Issues With Federal Circuit Ruling
In taking issue with the Federal Circuit’s ruling from last July, which effectively delays the launch of biosimilars by six months after FDA approval, the solicitor general says that under that court’s reading, “the owner of a biosimilar with an effective license could be forced to wait 180 days after FDA has authorized it to commence marketing, even if the sponsor had no arguably valid infringement claim to warrant such delay.”
Gershengorn also notes that the timing of biosimilars’ entry onto the market was a significant issue addressed by the BPCIA as it prohibits FDA from approving a biosimilar before 12 years after the reference product’s first licensure.
“Given the expressly granted exclusivity periods, it is particularly unlikely that Congress would have further delayed biosimilars’ marketing in such an indirect manner,” he writes.

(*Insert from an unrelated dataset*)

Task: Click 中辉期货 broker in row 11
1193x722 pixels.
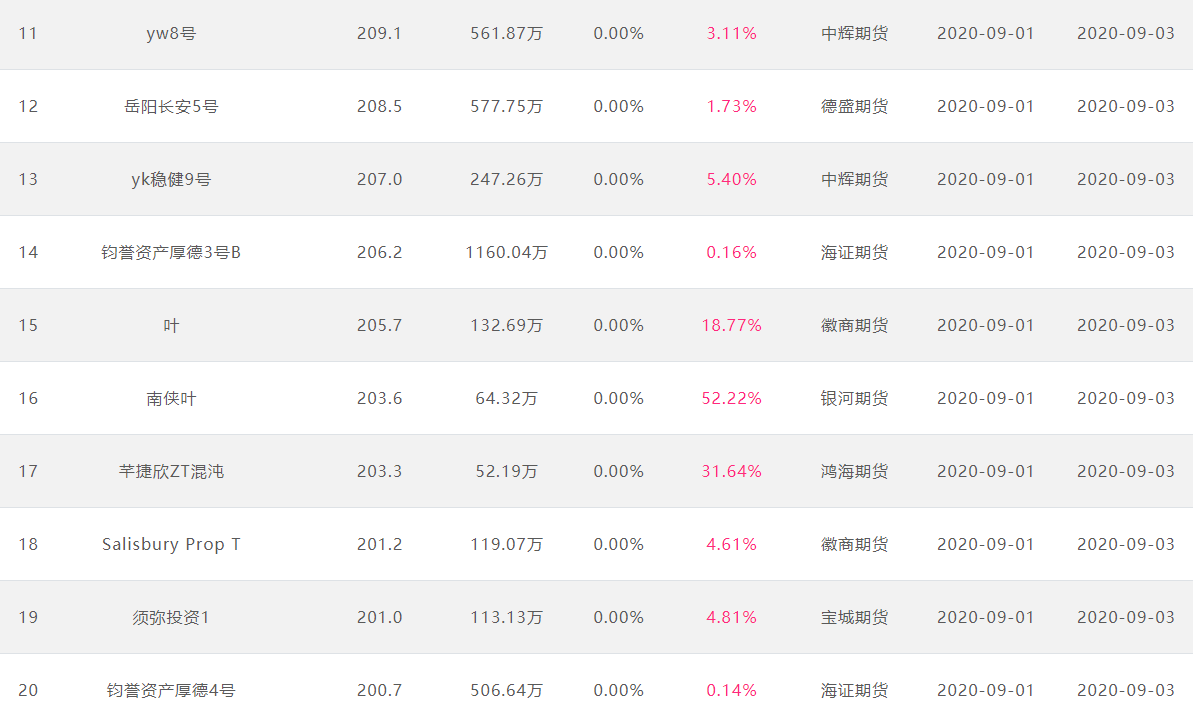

And in calling on the Supreme Court to take up the dispute, the solicitor general notes that the questions presented in Sandoz’s petition and Amgen’s conditional cross-petition apply and will apply to other biosimilars up for FDA approval.
“The BPCIA represents a carefully calibrated legislative effort to promote innovation and competition in this important field, and the questions presented address core questions governing how the BPCIA operates,” the brief says. “This case is an appropriate vehicle through which the Court may resolve those questions.”